== DOCUMENT EXTRACT ==

# The new Rush backline



## bobb (Jan 4, 2007)

Can't seem to find these amps in either the H&K or Orange catalogs :smilie_flagge17:

Pics borrowed from a thread on HCEG


----------



## GuitarsCanada (Dec 30, 2005)

Geddy Lee amps here http://www.guitarscanada.com/content/408-geddy-lee-play-orange-amps.html


----------



## Hamstrung (Sep 21, 2007)

Here's the skinny on Alex's rig...

YouTube - Hughes & Kettner endorsee Alex Lifeson (RUSH) talking about the "Time Machine over America" Tour


----------



## ezcomes (Jul 28, 2008)

yea...we talked about this about amonth ago...after the ottawa bluesfest...

===
== ITEMS ==

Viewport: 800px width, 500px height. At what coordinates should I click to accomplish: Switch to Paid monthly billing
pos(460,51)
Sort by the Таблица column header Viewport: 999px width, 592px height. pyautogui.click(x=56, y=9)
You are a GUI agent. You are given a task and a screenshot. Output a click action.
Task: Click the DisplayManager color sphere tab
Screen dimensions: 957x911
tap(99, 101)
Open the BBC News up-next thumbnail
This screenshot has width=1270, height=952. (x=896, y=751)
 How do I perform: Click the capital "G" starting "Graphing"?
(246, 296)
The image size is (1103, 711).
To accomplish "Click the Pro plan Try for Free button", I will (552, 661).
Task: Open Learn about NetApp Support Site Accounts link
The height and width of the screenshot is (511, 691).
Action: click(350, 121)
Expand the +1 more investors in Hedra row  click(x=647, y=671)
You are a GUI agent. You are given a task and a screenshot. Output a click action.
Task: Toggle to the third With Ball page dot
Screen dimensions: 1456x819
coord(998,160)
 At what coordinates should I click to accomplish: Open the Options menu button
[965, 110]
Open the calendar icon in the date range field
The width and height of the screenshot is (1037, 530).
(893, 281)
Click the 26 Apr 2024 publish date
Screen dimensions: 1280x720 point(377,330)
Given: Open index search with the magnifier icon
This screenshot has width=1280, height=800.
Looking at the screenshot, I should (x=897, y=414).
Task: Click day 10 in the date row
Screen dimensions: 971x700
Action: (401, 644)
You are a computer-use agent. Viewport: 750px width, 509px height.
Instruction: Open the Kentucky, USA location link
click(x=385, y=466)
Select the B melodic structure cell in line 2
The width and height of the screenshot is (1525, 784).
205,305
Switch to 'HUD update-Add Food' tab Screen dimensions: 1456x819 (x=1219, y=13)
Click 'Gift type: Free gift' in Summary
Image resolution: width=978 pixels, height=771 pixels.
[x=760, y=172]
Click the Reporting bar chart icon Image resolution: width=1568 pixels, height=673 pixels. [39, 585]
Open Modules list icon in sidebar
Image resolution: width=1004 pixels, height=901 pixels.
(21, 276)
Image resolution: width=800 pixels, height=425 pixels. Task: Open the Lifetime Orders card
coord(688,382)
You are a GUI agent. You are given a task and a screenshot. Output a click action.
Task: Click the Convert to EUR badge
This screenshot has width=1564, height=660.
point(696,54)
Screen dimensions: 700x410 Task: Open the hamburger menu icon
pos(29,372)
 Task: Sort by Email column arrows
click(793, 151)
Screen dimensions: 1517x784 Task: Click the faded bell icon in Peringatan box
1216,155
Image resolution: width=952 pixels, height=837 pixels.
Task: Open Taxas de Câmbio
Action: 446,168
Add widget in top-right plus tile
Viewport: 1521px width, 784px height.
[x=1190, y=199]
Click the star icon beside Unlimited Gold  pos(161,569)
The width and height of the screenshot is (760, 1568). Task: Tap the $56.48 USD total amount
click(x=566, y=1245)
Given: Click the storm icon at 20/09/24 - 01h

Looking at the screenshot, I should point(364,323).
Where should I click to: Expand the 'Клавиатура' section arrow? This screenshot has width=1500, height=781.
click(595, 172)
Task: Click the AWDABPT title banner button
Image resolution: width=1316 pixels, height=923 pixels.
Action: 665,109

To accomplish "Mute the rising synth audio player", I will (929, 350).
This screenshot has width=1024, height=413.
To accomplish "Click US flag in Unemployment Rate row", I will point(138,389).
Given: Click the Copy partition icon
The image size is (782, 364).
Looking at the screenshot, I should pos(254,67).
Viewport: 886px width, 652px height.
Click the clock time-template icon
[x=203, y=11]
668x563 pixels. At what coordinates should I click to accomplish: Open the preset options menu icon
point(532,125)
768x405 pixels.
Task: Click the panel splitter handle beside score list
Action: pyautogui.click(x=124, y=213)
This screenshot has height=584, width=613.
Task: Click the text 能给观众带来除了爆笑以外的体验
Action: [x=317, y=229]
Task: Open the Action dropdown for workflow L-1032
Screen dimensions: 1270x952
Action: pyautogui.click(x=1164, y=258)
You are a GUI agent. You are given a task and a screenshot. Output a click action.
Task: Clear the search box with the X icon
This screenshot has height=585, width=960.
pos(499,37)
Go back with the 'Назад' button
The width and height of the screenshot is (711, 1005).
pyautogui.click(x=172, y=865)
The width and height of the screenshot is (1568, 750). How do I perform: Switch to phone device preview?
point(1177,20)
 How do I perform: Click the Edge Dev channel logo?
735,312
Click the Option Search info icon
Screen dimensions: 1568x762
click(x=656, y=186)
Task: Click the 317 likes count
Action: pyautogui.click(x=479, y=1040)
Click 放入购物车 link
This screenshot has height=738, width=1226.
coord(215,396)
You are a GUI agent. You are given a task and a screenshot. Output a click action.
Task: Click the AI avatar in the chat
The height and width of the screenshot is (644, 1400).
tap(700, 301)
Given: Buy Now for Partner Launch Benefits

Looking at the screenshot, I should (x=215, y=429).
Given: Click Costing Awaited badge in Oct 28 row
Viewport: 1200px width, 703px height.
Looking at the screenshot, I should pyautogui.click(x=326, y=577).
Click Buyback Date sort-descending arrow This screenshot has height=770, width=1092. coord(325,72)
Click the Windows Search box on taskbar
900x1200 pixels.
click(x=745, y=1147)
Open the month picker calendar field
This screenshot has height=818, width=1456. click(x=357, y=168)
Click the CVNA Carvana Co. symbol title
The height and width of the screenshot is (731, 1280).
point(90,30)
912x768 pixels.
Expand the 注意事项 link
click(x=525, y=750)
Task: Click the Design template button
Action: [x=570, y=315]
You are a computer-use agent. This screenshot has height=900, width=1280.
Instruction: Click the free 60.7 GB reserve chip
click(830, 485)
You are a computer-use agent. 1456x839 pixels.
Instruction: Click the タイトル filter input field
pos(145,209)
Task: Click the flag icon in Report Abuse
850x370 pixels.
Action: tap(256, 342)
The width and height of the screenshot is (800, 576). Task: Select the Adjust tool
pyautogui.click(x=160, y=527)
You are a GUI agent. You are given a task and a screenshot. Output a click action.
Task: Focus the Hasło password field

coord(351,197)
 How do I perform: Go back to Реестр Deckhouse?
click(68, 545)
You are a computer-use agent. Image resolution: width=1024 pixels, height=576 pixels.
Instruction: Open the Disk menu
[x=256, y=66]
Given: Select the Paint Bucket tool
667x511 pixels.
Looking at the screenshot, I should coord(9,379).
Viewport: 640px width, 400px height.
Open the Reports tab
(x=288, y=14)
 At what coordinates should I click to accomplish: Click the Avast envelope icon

===

- _TASK SET_:
(A) According to the Rush backline thread, which company is Alex Lifeson an endorsee of?
(B) Carry on the Rush backline thread from its last post.
The items play no part in what follows.

- _RESULTS OF THE TASKS_:
(A) Hughes & Kettner

(B)
----------



## mrmatt1972 (Apr 3, 2008)

Hamstrung said:


> Here's the skinny on Alex's rig...
> 
> YouTube - Hughes & Kettner endorsee Alex Lifeson (RUSH) talking about the "Time Machine over America" Tour


That just made my day, thanks.


----------



## ronmac (Sep 22, 2006)

Alex is taking credit for the design of those amps, although I suspect that Bubbles (his sometimes guitar tech) had a great deal to do with this.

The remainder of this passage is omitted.